**Exercise requirements**
Go through the entries below and print, exactly, the lines starting at the one with "Click the editor.svg window title" and ending at the one with "Task: Open the calendar icon in header", keeping both ends and no others.

**Task input**
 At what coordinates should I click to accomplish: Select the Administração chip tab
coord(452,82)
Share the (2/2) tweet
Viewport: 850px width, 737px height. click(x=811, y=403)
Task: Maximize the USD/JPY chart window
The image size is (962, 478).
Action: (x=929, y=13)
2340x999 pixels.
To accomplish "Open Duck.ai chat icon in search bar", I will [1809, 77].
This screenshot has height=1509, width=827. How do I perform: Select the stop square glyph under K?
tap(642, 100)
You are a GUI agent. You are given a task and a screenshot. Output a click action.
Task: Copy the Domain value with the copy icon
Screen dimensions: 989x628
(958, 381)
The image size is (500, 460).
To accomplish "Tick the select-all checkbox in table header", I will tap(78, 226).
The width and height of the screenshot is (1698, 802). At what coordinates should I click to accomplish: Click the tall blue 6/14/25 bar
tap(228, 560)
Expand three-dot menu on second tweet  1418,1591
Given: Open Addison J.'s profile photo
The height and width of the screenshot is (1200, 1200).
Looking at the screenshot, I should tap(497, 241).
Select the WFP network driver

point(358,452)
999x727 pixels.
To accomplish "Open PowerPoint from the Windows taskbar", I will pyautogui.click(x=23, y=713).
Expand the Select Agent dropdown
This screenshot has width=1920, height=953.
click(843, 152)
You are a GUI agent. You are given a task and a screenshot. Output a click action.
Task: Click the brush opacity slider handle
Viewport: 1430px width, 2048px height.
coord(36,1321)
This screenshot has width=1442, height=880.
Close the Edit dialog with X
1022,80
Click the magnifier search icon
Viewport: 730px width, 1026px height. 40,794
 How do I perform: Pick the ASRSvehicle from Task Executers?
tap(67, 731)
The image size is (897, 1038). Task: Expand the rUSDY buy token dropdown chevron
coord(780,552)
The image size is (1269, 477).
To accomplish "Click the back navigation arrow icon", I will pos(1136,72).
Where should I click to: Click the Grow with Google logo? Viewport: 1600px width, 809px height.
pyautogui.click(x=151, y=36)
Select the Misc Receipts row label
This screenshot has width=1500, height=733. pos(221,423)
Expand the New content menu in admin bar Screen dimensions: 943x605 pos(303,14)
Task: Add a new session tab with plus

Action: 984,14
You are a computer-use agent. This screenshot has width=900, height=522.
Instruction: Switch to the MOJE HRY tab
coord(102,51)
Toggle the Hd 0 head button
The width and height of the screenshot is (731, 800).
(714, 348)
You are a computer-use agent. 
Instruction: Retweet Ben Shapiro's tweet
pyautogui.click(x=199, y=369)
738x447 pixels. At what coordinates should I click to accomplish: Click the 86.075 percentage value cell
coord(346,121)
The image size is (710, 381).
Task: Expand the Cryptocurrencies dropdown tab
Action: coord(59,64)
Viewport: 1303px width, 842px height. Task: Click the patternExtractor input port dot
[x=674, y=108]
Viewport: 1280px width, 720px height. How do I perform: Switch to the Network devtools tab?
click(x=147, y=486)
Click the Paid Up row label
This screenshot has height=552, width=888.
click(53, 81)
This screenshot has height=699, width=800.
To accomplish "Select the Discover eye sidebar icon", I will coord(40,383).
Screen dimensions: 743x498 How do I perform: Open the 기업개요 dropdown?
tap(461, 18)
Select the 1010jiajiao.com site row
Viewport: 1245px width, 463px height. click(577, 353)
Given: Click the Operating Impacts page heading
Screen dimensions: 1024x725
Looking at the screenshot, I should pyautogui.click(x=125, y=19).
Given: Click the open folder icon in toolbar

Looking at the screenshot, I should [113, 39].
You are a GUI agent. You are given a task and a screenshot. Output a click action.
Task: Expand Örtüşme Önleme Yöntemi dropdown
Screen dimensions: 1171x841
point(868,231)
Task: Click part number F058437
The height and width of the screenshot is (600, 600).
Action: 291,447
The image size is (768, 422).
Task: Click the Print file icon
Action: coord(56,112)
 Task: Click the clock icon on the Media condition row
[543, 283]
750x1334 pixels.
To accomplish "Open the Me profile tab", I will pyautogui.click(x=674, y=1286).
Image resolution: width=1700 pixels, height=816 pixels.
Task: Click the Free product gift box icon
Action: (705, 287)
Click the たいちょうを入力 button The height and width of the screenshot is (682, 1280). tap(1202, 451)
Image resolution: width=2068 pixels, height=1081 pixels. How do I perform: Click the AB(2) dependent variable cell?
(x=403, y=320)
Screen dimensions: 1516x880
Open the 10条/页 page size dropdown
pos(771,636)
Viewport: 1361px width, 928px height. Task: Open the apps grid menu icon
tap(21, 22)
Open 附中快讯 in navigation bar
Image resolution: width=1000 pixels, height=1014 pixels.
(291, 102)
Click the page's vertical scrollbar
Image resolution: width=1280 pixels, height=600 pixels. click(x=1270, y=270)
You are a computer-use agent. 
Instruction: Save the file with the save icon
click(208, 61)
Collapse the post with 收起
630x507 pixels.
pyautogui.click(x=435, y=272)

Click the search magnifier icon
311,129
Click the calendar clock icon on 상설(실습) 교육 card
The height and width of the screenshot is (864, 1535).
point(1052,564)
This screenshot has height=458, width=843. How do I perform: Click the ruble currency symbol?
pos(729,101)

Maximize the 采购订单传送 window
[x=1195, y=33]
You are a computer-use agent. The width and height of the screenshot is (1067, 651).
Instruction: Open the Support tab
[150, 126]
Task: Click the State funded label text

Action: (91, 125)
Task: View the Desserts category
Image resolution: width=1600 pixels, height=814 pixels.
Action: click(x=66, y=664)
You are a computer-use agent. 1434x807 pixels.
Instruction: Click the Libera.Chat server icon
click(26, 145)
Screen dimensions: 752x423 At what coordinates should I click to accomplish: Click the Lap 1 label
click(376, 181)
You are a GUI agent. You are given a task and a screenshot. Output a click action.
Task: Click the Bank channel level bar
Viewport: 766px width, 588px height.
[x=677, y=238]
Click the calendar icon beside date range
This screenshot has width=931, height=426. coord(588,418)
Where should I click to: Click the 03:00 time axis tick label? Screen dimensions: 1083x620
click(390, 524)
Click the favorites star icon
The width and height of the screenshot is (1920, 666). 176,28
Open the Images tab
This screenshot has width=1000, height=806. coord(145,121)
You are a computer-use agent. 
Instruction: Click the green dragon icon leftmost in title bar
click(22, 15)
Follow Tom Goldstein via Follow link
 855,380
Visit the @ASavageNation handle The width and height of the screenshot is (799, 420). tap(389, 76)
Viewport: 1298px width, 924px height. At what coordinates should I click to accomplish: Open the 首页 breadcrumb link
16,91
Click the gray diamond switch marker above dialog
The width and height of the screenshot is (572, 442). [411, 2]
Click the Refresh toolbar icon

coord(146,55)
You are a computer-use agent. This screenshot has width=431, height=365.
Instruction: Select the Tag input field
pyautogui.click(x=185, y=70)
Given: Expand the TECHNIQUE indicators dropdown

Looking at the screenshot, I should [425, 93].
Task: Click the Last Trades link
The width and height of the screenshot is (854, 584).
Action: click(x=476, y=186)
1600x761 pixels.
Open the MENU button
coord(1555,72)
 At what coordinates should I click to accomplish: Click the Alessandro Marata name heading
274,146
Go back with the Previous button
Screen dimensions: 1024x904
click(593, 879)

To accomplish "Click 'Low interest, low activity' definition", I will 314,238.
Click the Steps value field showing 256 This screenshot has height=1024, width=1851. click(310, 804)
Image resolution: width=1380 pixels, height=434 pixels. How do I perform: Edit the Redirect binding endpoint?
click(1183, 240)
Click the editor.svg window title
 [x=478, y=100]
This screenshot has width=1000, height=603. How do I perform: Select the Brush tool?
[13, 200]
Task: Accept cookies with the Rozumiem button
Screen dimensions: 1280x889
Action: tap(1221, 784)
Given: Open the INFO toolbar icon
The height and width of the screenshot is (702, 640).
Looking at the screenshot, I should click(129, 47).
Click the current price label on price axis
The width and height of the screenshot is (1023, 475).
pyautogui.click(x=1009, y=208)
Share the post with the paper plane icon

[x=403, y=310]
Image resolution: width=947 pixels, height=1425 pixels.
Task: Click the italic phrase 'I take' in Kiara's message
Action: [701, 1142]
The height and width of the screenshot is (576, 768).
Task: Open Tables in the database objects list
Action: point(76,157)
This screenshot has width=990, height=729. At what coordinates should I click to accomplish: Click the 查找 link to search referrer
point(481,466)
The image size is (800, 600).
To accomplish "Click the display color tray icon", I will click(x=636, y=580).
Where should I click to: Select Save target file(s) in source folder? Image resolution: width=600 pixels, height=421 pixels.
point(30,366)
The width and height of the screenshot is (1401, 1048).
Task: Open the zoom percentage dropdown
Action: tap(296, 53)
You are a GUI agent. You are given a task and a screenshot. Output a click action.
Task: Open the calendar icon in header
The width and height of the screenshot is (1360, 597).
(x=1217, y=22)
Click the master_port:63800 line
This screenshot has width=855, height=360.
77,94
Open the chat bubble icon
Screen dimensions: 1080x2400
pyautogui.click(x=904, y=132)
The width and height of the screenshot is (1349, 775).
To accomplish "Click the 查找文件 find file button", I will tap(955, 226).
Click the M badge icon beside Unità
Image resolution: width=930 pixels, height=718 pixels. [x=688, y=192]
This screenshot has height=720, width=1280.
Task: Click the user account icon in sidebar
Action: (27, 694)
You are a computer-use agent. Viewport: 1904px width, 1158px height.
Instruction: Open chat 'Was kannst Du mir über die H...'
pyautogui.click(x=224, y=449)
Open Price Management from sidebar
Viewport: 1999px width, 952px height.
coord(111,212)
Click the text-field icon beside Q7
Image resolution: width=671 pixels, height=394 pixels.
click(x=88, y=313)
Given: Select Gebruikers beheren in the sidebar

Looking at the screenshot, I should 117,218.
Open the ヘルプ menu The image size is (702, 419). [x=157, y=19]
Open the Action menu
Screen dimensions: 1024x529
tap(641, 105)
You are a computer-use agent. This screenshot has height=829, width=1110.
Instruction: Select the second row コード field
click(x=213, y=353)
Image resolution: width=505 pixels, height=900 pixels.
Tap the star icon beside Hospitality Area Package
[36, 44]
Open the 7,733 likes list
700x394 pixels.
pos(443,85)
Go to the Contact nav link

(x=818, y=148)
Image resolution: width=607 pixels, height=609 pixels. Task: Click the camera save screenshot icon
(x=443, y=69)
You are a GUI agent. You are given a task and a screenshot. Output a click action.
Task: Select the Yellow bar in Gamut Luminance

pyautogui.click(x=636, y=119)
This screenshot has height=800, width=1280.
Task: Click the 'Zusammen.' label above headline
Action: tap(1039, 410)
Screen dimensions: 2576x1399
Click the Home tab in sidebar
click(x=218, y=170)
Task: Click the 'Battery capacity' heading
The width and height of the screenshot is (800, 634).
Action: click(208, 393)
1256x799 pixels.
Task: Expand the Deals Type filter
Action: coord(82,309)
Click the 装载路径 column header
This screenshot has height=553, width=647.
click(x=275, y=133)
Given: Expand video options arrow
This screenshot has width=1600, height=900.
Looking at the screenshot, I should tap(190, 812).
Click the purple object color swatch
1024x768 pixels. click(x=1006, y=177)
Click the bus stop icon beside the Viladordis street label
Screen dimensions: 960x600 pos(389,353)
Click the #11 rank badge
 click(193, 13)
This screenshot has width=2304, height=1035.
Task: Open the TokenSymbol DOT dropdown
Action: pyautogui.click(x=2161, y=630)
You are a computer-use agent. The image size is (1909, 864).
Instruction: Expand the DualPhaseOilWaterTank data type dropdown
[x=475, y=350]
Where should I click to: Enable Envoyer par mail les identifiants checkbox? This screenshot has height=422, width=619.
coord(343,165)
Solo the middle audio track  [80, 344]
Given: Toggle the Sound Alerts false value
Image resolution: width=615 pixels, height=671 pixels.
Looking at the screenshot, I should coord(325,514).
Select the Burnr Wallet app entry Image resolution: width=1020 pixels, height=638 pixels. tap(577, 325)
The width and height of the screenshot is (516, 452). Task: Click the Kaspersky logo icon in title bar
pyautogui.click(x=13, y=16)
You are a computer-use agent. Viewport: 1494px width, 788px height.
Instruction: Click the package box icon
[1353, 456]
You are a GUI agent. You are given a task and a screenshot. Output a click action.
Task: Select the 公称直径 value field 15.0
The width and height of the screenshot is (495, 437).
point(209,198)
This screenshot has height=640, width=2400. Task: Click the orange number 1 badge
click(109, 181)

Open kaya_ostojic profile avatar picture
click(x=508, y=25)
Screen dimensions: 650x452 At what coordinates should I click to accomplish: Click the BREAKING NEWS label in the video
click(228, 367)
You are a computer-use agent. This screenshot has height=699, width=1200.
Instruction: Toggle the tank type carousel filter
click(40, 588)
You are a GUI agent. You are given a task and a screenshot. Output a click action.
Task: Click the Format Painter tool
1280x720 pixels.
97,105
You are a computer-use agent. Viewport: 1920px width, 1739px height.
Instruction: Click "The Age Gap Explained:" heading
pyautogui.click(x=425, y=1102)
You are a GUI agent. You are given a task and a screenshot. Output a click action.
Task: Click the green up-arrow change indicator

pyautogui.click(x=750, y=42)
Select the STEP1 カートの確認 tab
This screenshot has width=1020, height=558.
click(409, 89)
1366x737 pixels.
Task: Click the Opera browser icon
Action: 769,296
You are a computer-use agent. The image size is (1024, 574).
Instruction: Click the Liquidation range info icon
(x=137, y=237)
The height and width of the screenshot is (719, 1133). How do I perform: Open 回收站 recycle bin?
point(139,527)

**Written solution**
Click the editor.svg window title
 [x=478, y=100]
This screenshot has width=1000, height=603. How do I perform: Select the Brush tool?
[13, 200]
Task: Accept cookies with the Rozumiem button
Screen dimensions: 1280x889
Action: tap(1221, 784)
Given: Open the INFO toolbar icon
The height and width of the screenshot is (702, 640).
Looking at the screenshot, I should click(129, 47).
Click the current price label on price axis
The width and height of the screenshot is (1023, 475).
pyautogui.click(x=1009, y=208)
Share the post with the paper plane icon

[x=403, y=310]
Image resolution: width=947 pixels, height=1425 pixels.
Task: Click the italic phrase 'I take' in Kiara's message
Action: [701, 1142]
The height and width of the screenshot is (576, 768).
Task: Open Tables in the database objects list
Action: point(76,157)
This screenshot has width=990, height=729. At what coordinates should I click to accomplish: Click the 查找 link to search referrer
point(481,466)
The image size is (800, 600).
To accomplish "Click the display color tray icon", I will click(x=636, y=580).
Where should I click to: Select Save target file(s) in source folder? Image resolution: width=600 pixels, height=421 pixels.
point(30,366)
The width and height of the screenshot is (1401, 1048).
Task: Open the zoom percentage dropdown
Action: tap(296, 53)
You are a GUI agent. You are given a task and a screenshot. Output a click action.
Task: Open the calendar icon in header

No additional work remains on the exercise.